# REQUEST
Copy the rows below word for word, with every character, space and line break left unchanged.

# PROVIDED RECORDS
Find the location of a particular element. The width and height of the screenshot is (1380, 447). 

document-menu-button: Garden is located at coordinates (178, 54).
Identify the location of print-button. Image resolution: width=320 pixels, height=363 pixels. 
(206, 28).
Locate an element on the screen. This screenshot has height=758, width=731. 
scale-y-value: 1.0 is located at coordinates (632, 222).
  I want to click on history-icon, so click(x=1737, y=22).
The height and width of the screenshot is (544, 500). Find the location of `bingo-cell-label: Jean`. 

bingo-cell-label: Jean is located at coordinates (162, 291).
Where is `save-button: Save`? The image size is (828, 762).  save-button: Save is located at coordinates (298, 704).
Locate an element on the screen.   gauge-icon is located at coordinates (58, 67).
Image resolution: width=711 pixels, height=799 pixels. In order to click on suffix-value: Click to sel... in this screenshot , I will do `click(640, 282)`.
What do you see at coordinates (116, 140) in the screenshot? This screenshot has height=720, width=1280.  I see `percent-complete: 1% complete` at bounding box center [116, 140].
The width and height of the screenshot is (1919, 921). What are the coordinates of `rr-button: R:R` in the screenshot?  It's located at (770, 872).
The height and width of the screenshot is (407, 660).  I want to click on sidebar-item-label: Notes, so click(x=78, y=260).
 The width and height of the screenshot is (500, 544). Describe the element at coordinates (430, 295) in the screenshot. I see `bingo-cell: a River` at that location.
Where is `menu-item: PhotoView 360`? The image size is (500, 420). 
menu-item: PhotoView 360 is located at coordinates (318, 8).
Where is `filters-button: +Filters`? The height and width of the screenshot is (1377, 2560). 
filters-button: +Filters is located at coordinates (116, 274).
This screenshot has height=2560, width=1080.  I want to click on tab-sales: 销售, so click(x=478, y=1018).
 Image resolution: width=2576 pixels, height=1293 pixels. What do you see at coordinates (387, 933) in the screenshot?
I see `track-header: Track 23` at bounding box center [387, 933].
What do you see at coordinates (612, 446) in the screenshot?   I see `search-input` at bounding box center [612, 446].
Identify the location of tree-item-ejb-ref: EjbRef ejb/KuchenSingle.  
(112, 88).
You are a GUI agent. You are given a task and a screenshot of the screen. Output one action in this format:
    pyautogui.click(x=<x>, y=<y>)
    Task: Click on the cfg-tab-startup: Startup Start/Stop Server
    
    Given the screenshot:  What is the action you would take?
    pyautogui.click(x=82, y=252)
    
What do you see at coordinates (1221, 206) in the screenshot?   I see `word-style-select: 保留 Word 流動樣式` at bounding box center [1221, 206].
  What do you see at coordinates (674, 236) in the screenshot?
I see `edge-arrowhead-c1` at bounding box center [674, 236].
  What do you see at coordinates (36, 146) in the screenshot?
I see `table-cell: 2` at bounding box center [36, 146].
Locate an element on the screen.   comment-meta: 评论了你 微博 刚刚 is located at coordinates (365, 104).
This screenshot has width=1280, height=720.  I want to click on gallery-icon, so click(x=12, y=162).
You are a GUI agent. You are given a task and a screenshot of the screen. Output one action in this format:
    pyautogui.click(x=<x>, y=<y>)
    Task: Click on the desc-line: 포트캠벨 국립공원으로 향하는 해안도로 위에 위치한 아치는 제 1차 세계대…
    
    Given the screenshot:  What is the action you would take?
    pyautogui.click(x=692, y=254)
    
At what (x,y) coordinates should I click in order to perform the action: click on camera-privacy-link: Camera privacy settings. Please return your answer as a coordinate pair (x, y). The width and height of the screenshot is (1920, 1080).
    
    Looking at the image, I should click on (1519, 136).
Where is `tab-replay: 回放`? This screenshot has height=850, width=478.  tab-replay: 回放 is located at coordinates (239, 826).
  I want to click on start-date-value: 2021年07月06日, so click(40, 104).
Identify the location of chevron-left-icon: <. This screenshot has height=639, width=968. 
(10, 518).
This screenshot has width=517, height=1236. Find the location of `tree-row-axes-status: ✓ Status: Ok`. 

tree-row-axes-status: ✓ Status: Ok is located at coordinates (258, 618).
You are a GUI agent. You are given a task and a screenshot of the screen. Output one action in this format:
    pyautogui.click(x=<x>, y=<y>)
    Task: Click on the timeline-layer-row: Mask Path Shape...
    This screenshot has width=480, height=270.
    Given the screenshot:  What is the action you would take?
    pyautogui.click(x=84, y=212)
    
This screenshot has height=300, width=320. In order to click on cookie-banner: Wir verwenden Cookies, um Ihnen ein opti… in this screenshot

# EXERCISE RESULT
Find the location of a particular element. The width and height of the screenshot is (1380, 447). 

document-menu-button: Garden is located at coordinates (178, 54).
Identify the location of print-button. Image resolution: width=320 pixels, height=363 pixels. 
(206, 28).
Locate an element on the screen. This screenshot has height=758, width=731. 
scale-y-value: 1.0 is located at coordinates (632, 222).
  I want to click on history-icon, so click(x=1737, y=22).
The height and width of the screenshot is (544, 500). Find the location of `bingo-cell-label: Jean`. 

bingo-cell-label: Jean is located at coordinates (162, 291).
Where is `save-button: Save`? The image size is (828, 762).  save-button: Save is located at coordinates (298, 704).
Locate an element on the screen.   gauge-icon is located at coordinates (58, 67).
Image resolution: width=711 pixels, height=799 pixels. In order to click on suffix-value: Click to sel... in this screenshot , I will do `click(640, 282)`.
What do you see at coordinates (116, 140) in the screenshot? This screenshot has height=720, width=1280.  I see `percent-complete: 1% complete` at bounding box center [116, 140].
The width and height of the screenshot is (1919, 921). What are the coordinates of `rr-button: R:R` in the screenshot?  It's located at (770, 872).
The height and width of the screenshot is (407, 660).  I want to click on sidebar-item-label: Notes, so click(x=78, y=260).
 The width and height of the screenshot is (500, 544). Describe the element at coordinates (430, 295) in the screenshot. I see `bingo-cell: a River` at that location.
Where is `menu-item: PhotoView 360`? The image size is (500, 420). 
menu-item: PhotoView 360 is located at coordinates (318, 8).
Where is `filters-button: +Filters`? The height and width of the screenshot is (1377, 2560). 
filters-button: +Filters is located at coordinates (116, 274).
This screenshot has height=2560, width=1080.  I want to click on tab-sales: 销售, so click(x=478, y=1018).
 Image resolution: width=2576 pixels, height=1293 pixels. What do you see at coordinates (387, 933) in the screenshot?
I see `track-header: Track 23` at bounding box center [387, 933].
What do you see at coordinates (612, 446) in the screenshot?   I see `search-input` at bounding box center [612, 446].
Identify the location of tree-item-ejb-ref: EjbRef ejb/KuchenSingle.  
(112, 88).
You are a GUI agent. You are given a task and a screenshot of the screen. Output one action in this format:
    pyautogui.click(x=<x>, y=<y>)
    Task: Click on the cfg-tab-startup: Startup Start/Stop Server
    
    Given the screenshot:  What is the action you would take?
    pyautogui.click(x=82, y=252)
    
What do you see at coordinates (1221, 206) in the screenshot?   I see `word-style-select: 保留 Word 流動樣式` at bounding box center [1221, 206].
  What do you see at coordinates (674, 236) in the screenshot?
I see `edge-arrowhead-c1` at bounding box center [674, 236].
  What do you see at coordinates (36, 146) in the screenshot?
I see `table-cell: 2` at bounding box center [36, 146].
Locate an element on the screen.   comment-meta: 评论了你 微博 刚刚 is located at coordinates (365, 104).
This screenshot has width=1280, height=720.  I want to click on gallery-icon, so click(x=12, y=162).
You are a GUI agent. You are given a task and a screenshot of the screen. Output one action in this format:
    pyautogui.click(x=<x>, y=<y>)
    Task: Click on the desc-line: 포트캠벨 국립공원으로 향하는 해안도로 위에 위치한 아치는 제 1차 세계대…
    
    Given the screenshot:  What is the action you would take?
    pyautogui.click(x=692, y=254)
    
At what (x,y) coordinates should I click in order to perform the action: click on camera-privacy-link: Camera privacy settings. Please return your answer as a coordinate pair (x, y). The width and height of the screenshot is (1920, 1080).
    
    Looking at the image, I should click on (1519, 136).
Where is `tab-replay: 回放`? This screenshot has height=850, width=478.  tab-replay: 回放 is located at coordinates (239, 826).
  I want to click on start-date-value: 2021年07月06日, so click(40, 104).
Identify the location of chevron-left-icon: <. This screenshot has height=639, width=968. 
(10, 518).
This screenshot has width=517, height=1236. Find the location of `tree-row-axes-status: ✓ Status: Ok`. 

tree-row-axes-status: ✓ Status: Ok is located at coordinates (258, 618).
You are a GUI agent. You are given a task and a screenshot of the screen. Output one action in this format:
    pyautogui.click(x=<x>, y=<y>)
    Task: Click on the timeline-layer-row: Mask Path Shape...
    This screenshot has width=480, height=270.
    Given the screenshot:  What is the action you would take?
    pyautogui.click(x=84, y=212)
    
This screenshot has height=300, width=320. In order to click on cookie-banner: Wir verwenden Cookies, um Ihnen ein opti… in this screenshot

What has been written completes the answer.